Dalurband is a neighborhood in the Pandaveswar area of Durgapur in West Bengal, India. It is one of Pandaveswar's colliery areas.

==Geography==

===Location===
Mahal, Baidyanathpur, Dalurband, Ramnagar, Bilpahari and Kendra Khottamdi form a cluster of census towns in the northern portion of Pandabeswar CD block.

===Urbanisation===
According to the 2011 census, 79.22% of the population of the Durgapur subdivision was urban and 20.78% was rural. The Durgapur subdivision has 1 municipal corporation at Durgapur and 38 (+1 partly) census towns (partly presented in the map alongside; all places marked on the map are linked in the full-screen map).

==Demographics==
According to the 2011 Census of India, Dalurbandh had a total population of 15,107, of which 7,978 (53%) were males and 7,129 (47%) were females. Population in the age range 0–6 years was 1,951. The total number of literate persons in Dalurbandh was 9,475 (77.02% of the population over 6 years).

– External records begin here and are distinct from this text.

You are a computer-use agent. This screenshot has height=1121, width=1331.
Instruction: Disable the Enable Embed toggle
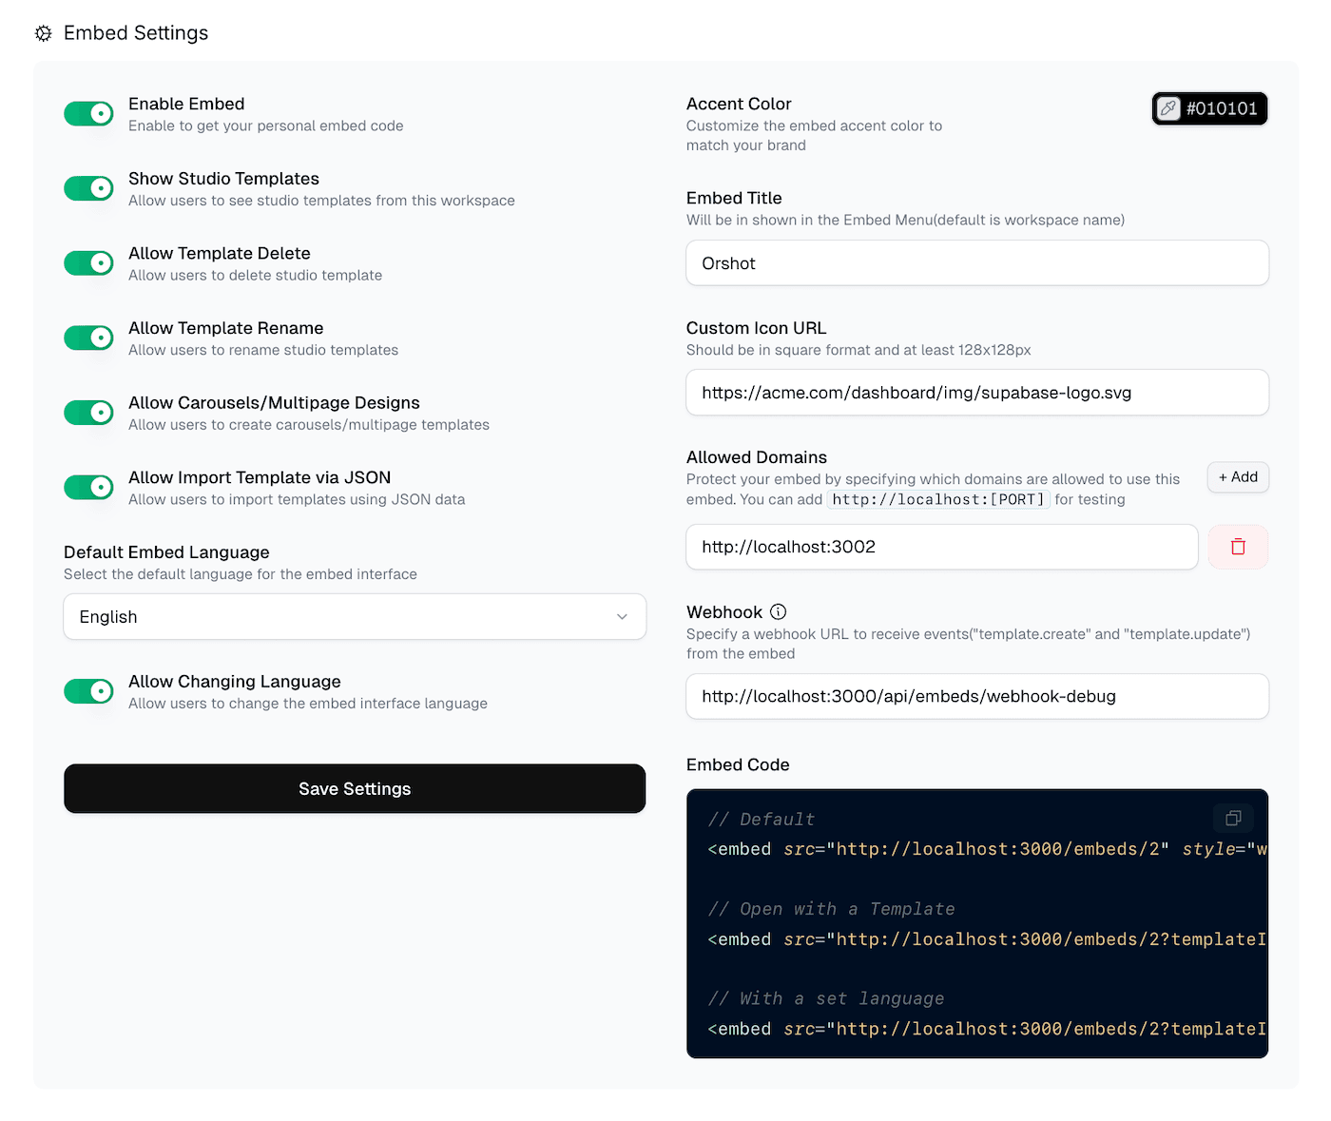pos(88,112)
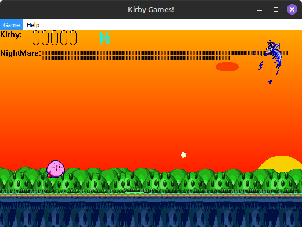Click the Kirby Games! title bar
302x227 pixels.
[x=151, y=9]
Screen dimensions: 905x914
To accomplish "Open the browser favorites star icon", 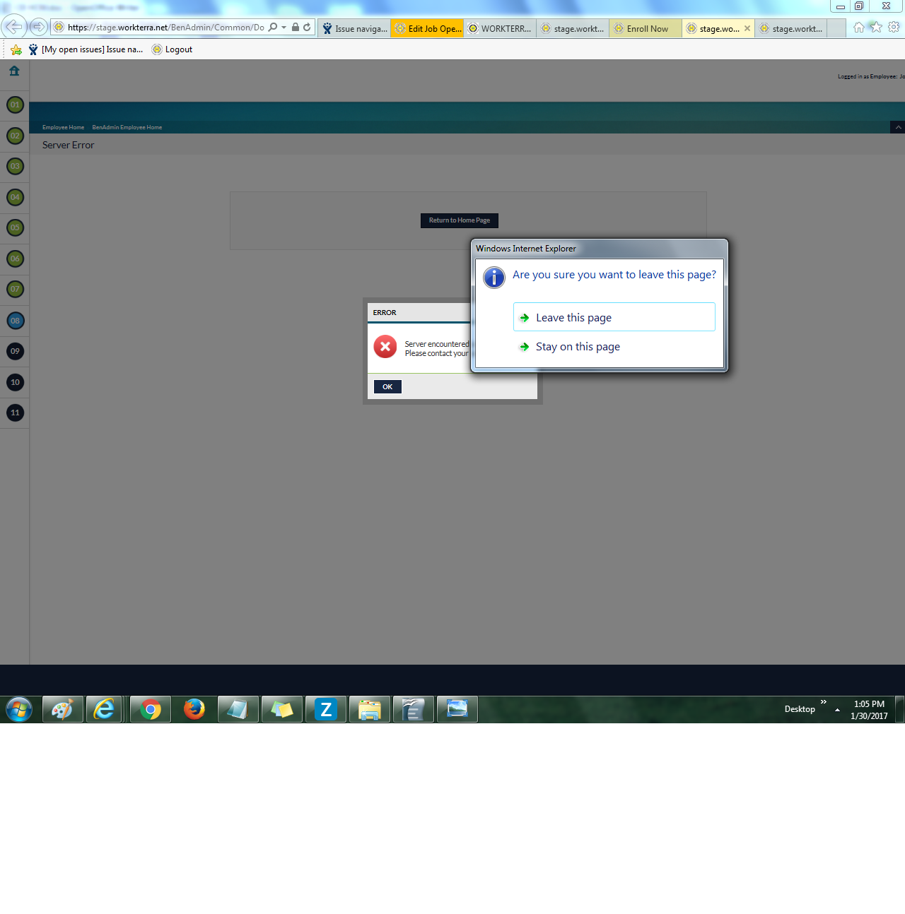I will [x=876, y=27].
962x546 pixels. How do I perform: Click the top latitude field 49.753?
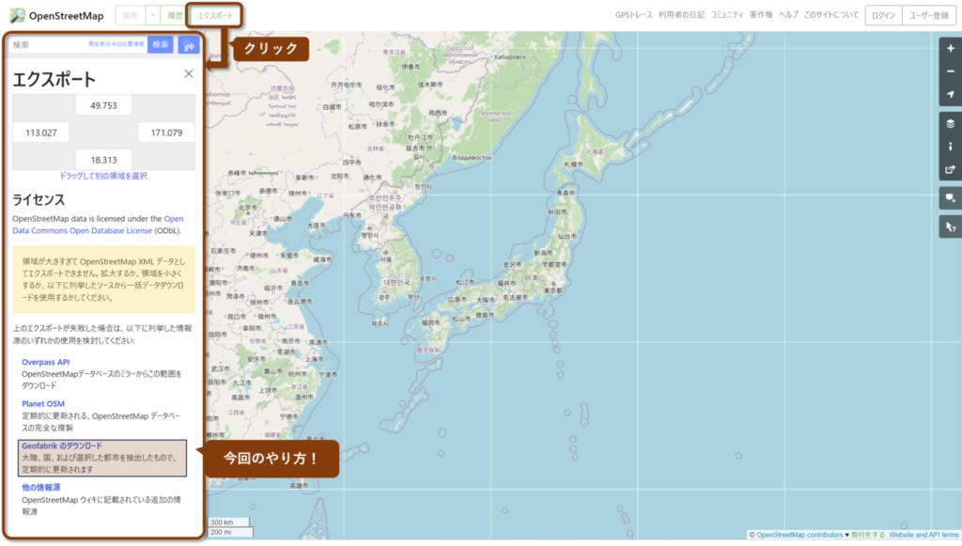(x=103, y=106)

- For language details see Pandabeswar (community development block)#Language and religion

As of 2001 India census, Dalurband had a population of 14,978. Males constitute 56% of the population and females 44%. Dalurband has an average literacy rate of 59%, lower than the national average of 59.5%: male literacy is 68% and, female literacy is 47%. In Dalurband, 13% of the population is under 6 years of age.

==Infrastructure==

According to the District Census Handbook 2011, Bardhaman, Dalurbandh covered an area of 7.95 km^{2}. Among the civic amenities, the protected water-supply involved service reservoir, tap water from treated sources, uncovered wells. It had 1,198 domestic electric connections. Among the medical facilities it had were 6 dispensaries/ health centres, 8 medicine shops. Among the educational facilities it had were 4 primary schools. Other education facilities at Pandabeswar 2/3 km away. Among the important commodities it produced were soap, coal, mustard oil.

==Economy==
Collieries in the Pandaveswar Area of Eastern Coalfields are: Madaipur, Mandarbani, Nutandanga, Pandaveswar, Dalurbandh, Kendra, Samla, South Samla, Khottadih, Kankartala, Dalurbandh OCP, Palasthali OCP and Gangaramchak OCP.

==Education==
Dalurband has two primary schools.

==Healthcare==
Medical facilities (dispensaries) in the Pandaveswar Area of ECL are available at Pandaveswar Area PME Centre (PO Pandaveswar), Madhaipur (PO Nutundanga), Mandarboni (PO Nutundanga), South Samla (PO Pandaveswar), Pandaveswar (PO Pandaveswar), Dalurbandh (PO Pandaveswar), Khottadih (PO Khottadih), Area Dispensary (PO Pandaveswar).